Turn the lines of the items below into a Markdown table with the columns "Row" and "Line", numbering each row and leaving out blank lines. Leave the pictures out of your answer.

╔══

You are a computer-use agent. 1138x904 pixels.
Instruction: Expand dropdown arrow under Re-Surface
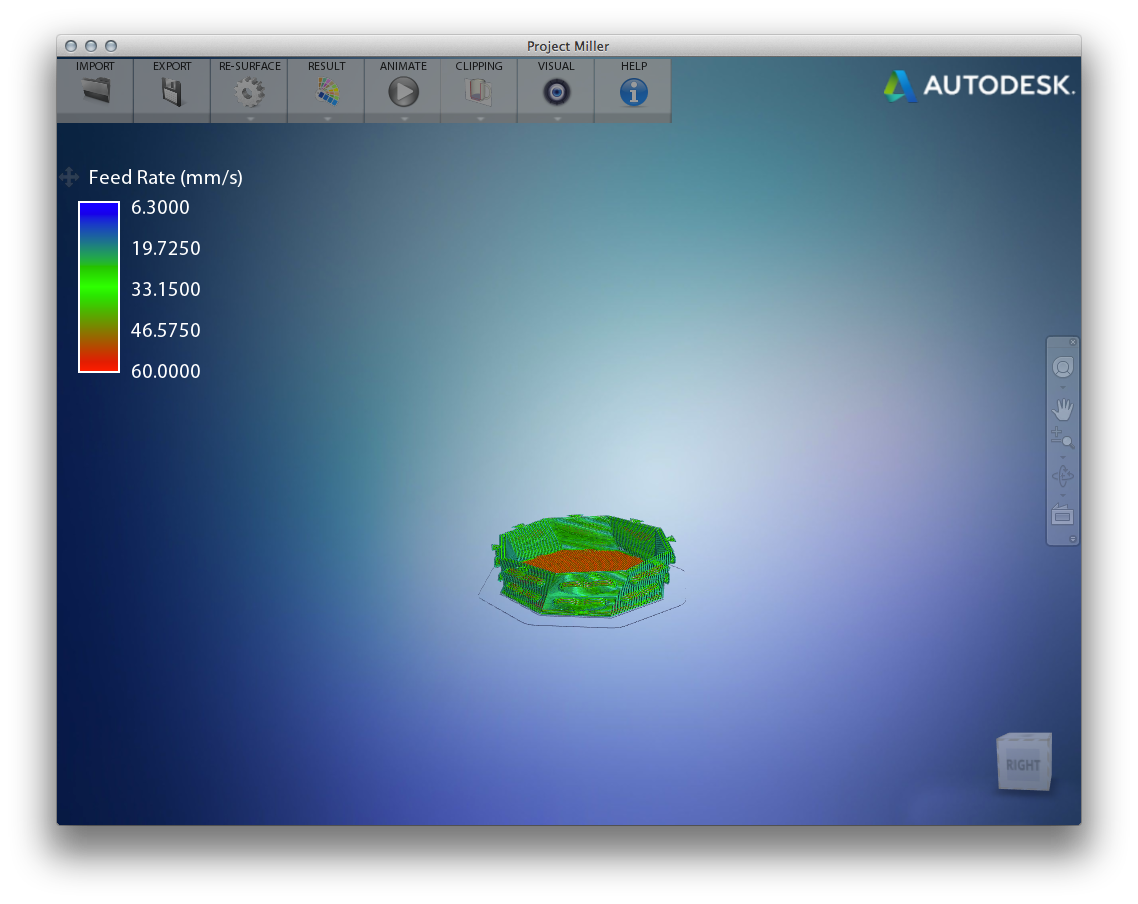[x=250, y=118]
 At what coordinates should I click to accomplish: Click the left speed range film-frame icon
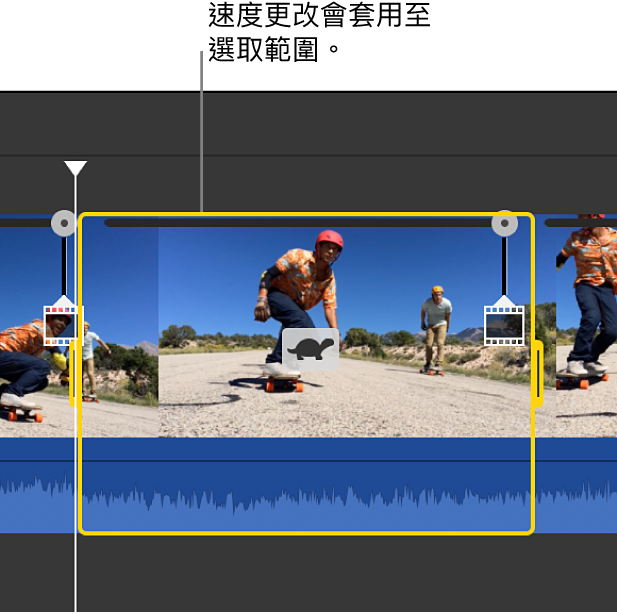pos(63,324)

╚══

[EXERCISE SOLUTION]
| Row | Line |
|---|---|
| 1 | You are a computer-use agent. 1138x904 pixels. |
| 2 | Instruction: Expand dropdown arrow under Re-Surface |
| 3 | [x=250, y=118] |
| 4 |  At what coordinates should I click to accomplish: Click the left speed range film-frame icon |
| 5 | pos(63,324) |